Moorish Eggplant (eggplant, meet de Nola)
Lentil or chickpea dish (vaguely favoring chickpeas)?

Second course
Casserole of meat, made with pork
Mirrauste of apples?
Rice in the oven
Fish with bitter orange juice?
parsley dish?
Limonada?
Carrot-cheese pie

Desserts:
Candied stuff
Peach pie?
Quince paste
Anise Biscotti
Food for Angels (venetian version)
Fruit
bunnyjadwiga: (Default)
So, I had promised to bring yummy treats in order to bribe my co-workers into coming to Groupwise training this afternoon. (Yes, our library runs on food.)
Fortunately, Juergen kindly put in the air conditioner so it was doable.

Last night I made a batch of Anise Bizcochos, from Brighid ni Chairain's redaction, just to make sure I still know how to do it. http://members.tripod.com/~breadbaker/sweets.html
The answer is yes, but I need not to let the dough sit as long between batches.
Yummy.

And then I made gingerbread, using the recipe from Form of Cury:
Curye on Inglysch p. 154
To make gingerbrede. Take goode honey & clarifie it on + e fere, & take fayre paynemayn or wastel brede & grate it, & caste it into + e boylenge hony, & stere it well togyder faste with a sklyse + at it bren not to + e vessell. & + anne take it doun and put + erin ginger, longe pepper & saundres, & tempere it vp with + in handes; & than put hem to a flatt boyste & strawe + eron suger, & pick + erin clowes rounde aboute by + e egge and in + e mydes, yf it plece you, &c.

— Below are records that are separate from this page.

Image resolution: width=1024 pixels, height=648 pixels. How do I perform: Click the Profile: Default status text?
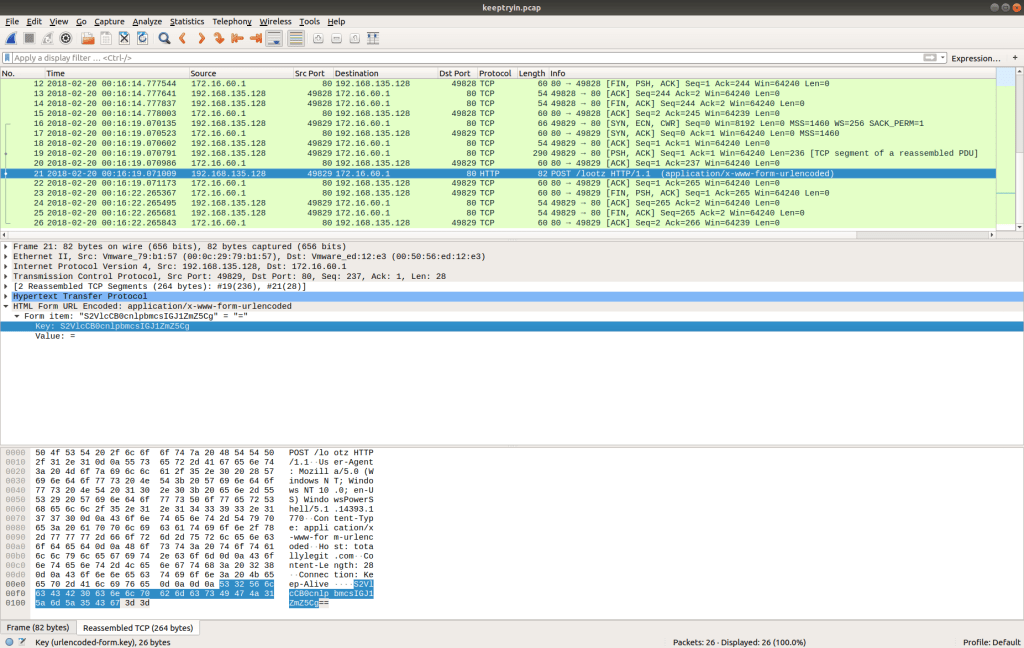990,640
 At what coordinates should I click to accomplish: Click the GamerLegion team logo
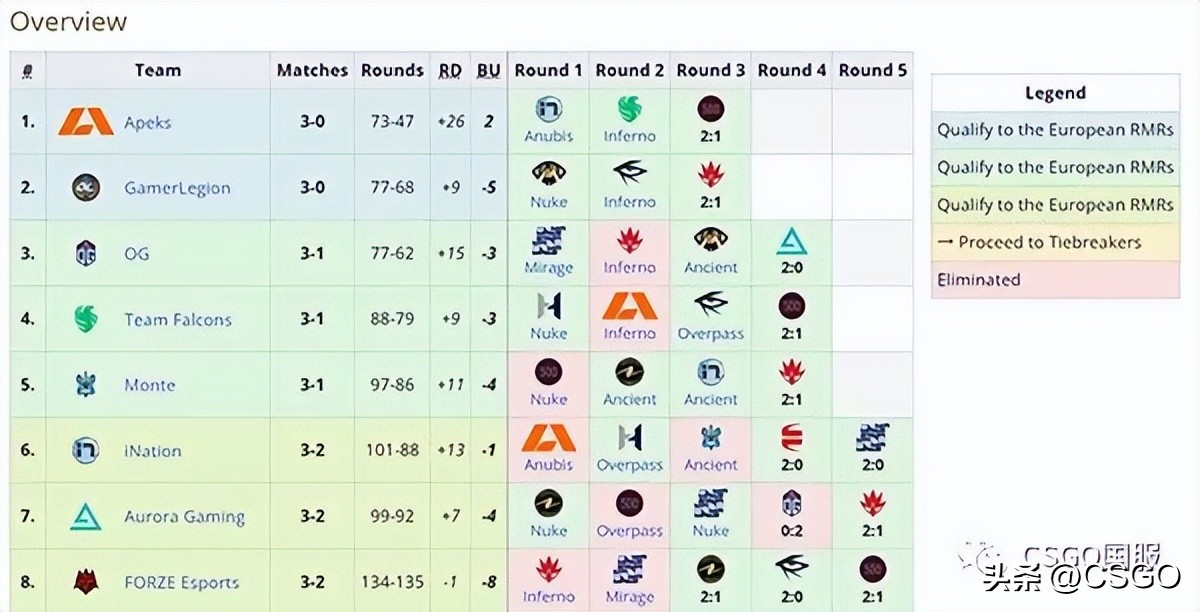click(x=86, y=188)
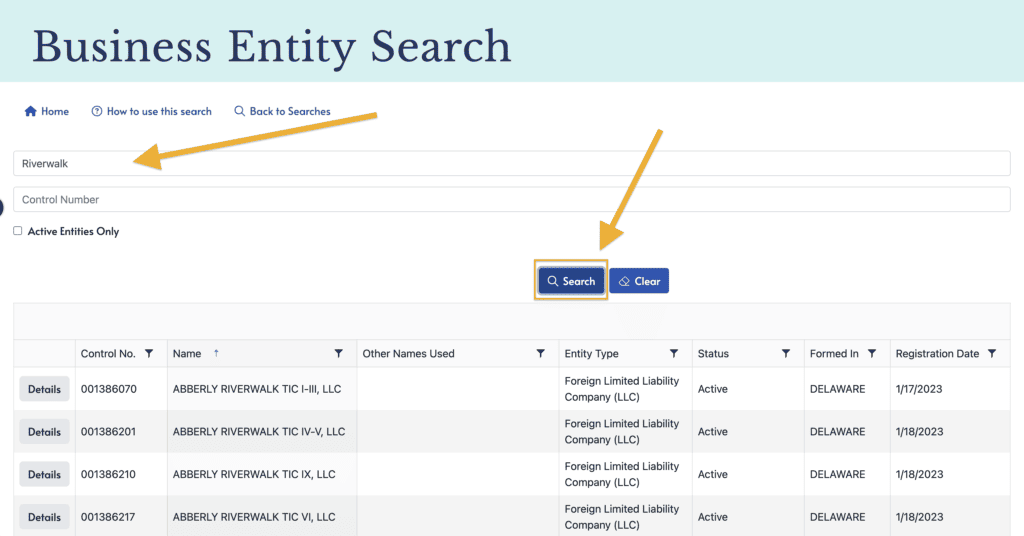The width and height of the screenshot is (1024, 536).
Task: Open the Formed In column filter
Action: point(872,354)
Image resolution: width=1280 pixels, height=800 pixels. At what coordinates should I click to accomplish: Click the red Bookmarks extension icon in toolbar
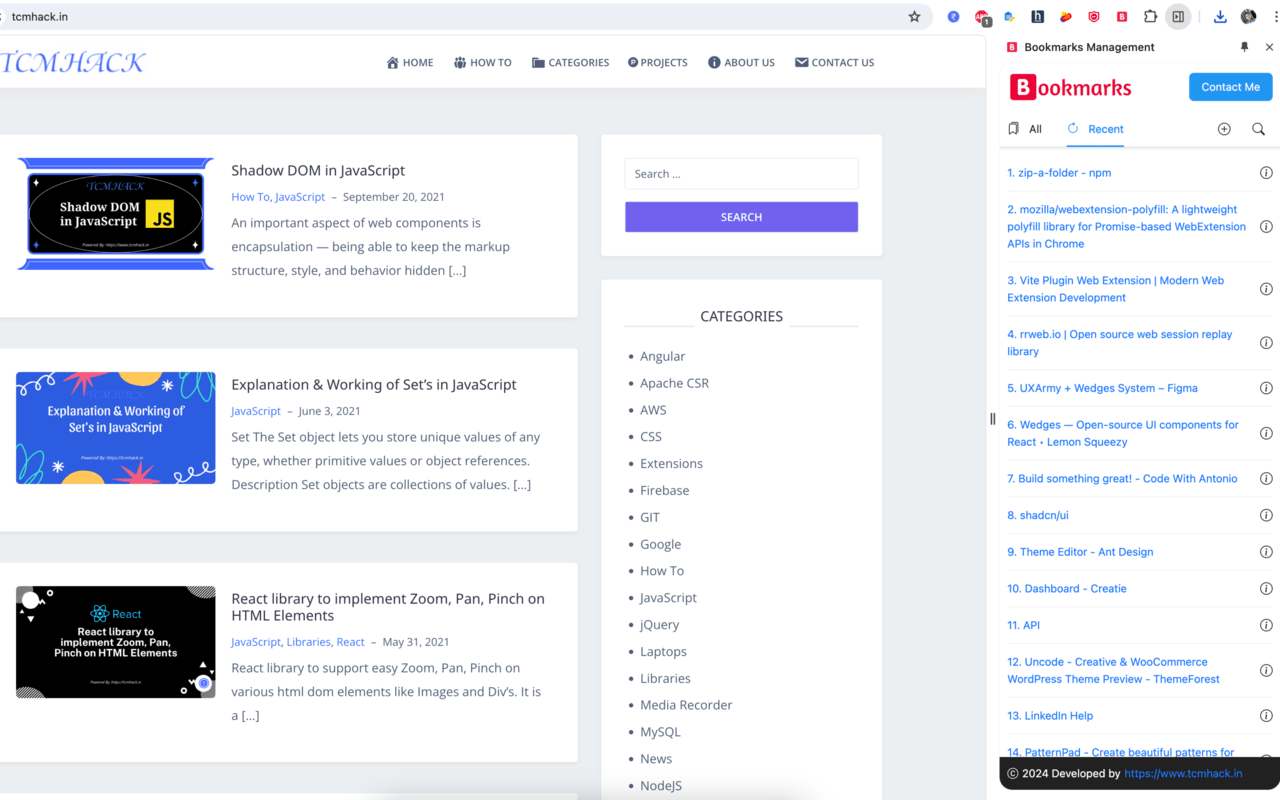tap(1121, 16)
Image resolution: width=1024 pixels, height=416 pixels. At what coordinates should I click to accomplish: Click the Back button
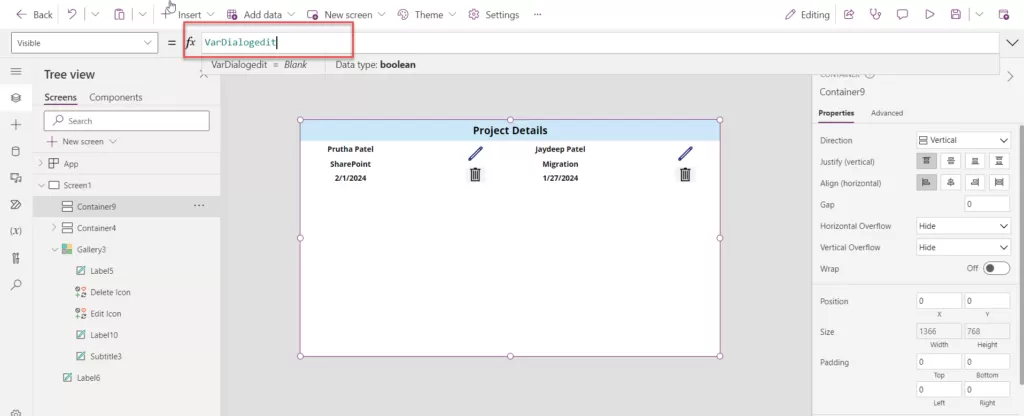(x=34, y=15)
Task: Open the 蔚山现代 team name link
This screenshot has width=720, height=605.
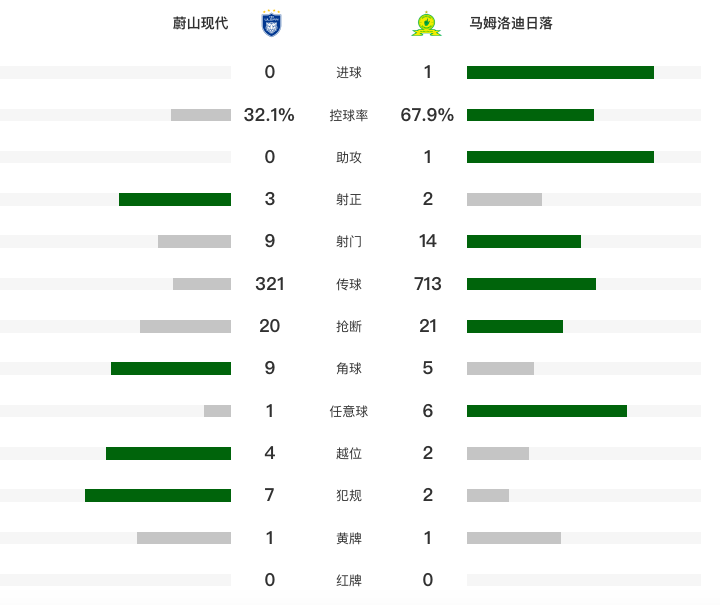Action: pyautogui.click(x=200, y=23)
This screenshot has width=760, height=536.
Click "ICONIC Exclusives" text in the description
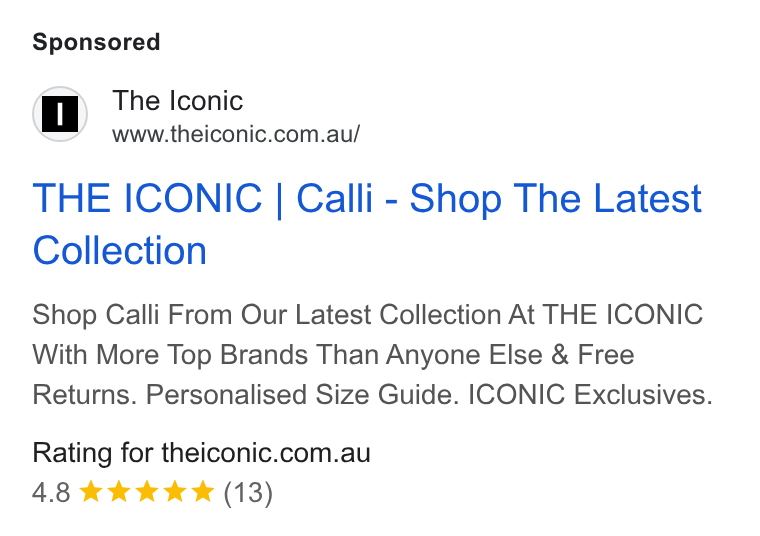click(x=590, y=394)
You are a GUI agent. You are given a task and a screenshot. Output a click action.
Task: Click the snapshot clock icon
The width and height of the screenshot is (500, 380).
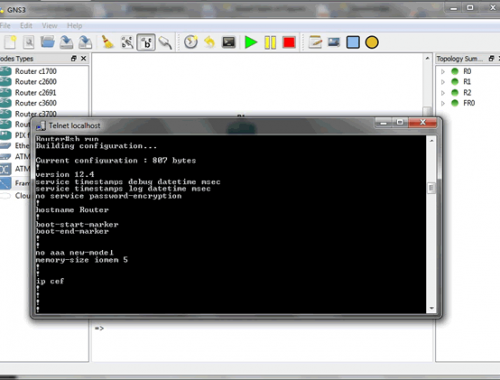(191, 42)
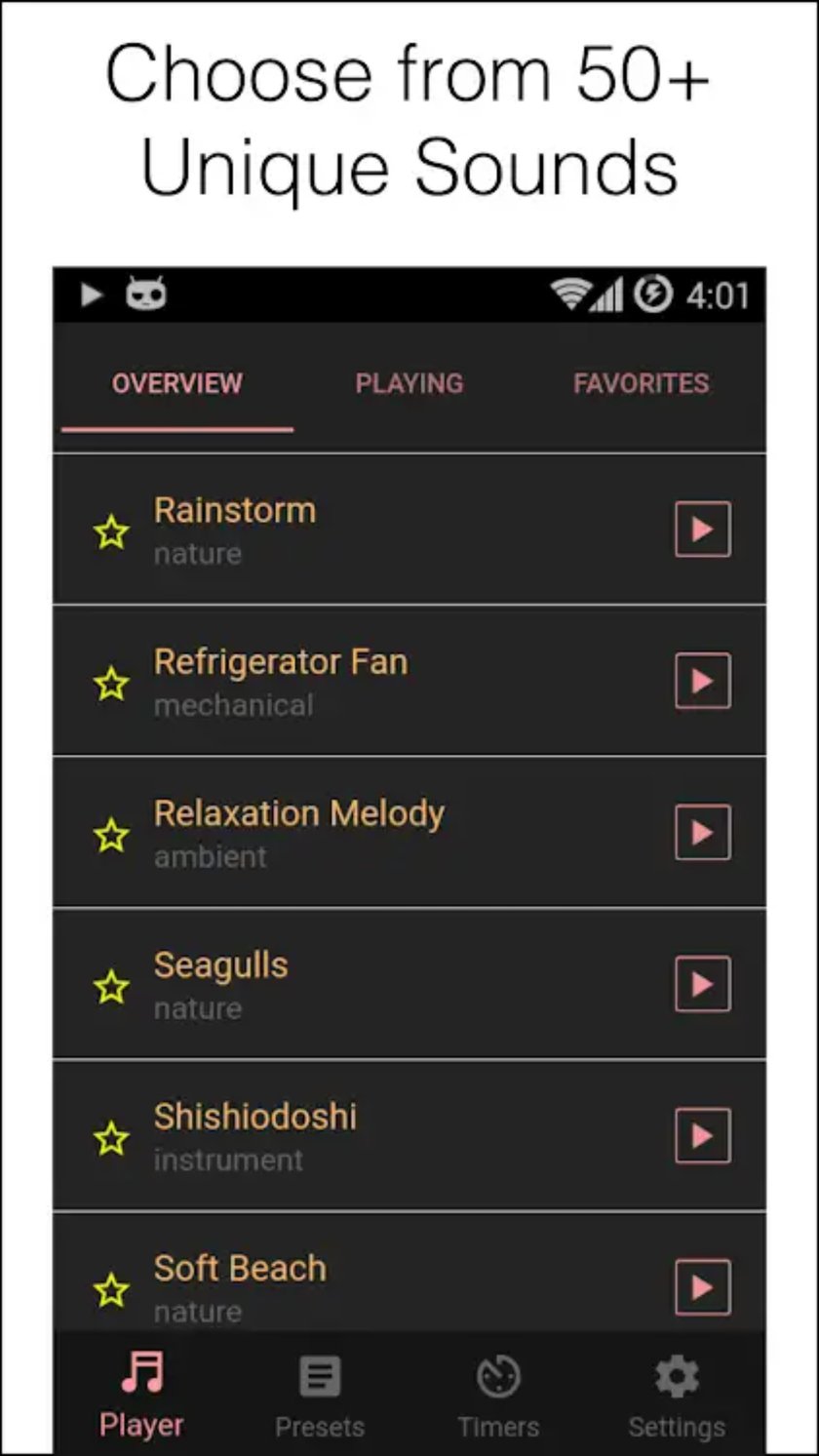
Task: Start the Relaxation Melody playback
Action: coord(702,832)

This time I think I got the proportions as I like them and had them written down:
1 cup honey
2.5 cups breadcrumbs
1 rounded tsp ginger
1/2 a medium long pepper
1/3 tsp saunders
Whole Cloves
Sugar to roll in

Heat the honey to a simmer. Stir in the breadcrumbs with a silicone spatula (heavy duty) or wooden spoon. Add the ginger, grate in the long pepper and add the saunders. Mix in. Get yourself set up with pot of gingerbread, bowl of sugar to roll in, container of whole cloves, plate to put gingerbread in. This will allow the mixture to cool off enough to be handled.
Take handfuls of the mixture and knead with your fingers. When it forms a cohesive paste, pull off an amount the size of a superball and roll it into a firm ball. Insert a clove; roll in sugar, and set aside. Repeat. When the mixture is hottest, do one ball at a time; as it cools down, you can do larger quantities and roll them into ropes to pinch off from.
You MUST firmly incorporate the bread crumbs with the honey to get a good flavor and texture. If the balls crack or don't hold together you need to knead the mixture more. You can tell when a ball is ready when you roll it between your hands and it pulls away from your skin slightly as you roll.

The longer these sit, the spicier they are.
bunnyjadwiga: (Default)
from De Nola again:

178. Pottage called jota
POTAJE LLAMADO JOTA

You will take chard, and parsley, and mint, and borage, and put everything to cook so that it comes to a boil; and then put it on a chopping-block, and chop it small with spices; and when it is well-chopped, strain it through a woolen cloth, and put it in a pot; and you must give it a boil in such a manner that it does not lose its greenness. And do not cover it until the hour of dinner, and if you wish to cook it the night before, make it in the same manner, but you must put in some bacon from fresh pork and fry it to extract the juice; and with that juice, gently fry the above-mentioned things; and with pot-broth in the manner of spinach, and then prepare dishes, and upon each dish put a piece of that bacon which you have gently fried.


Ok, this one is a bit odder. I'm going to work on it this way:
- chard, mint, parsley (borage ommitted), cleaned and chopped roughly
-blanch greens
- chop up fine and add spices
- drain?
- cook on low just until done (make sure color does not change)

I'm worried about that 'strain through a woolen cloth but I'll try it.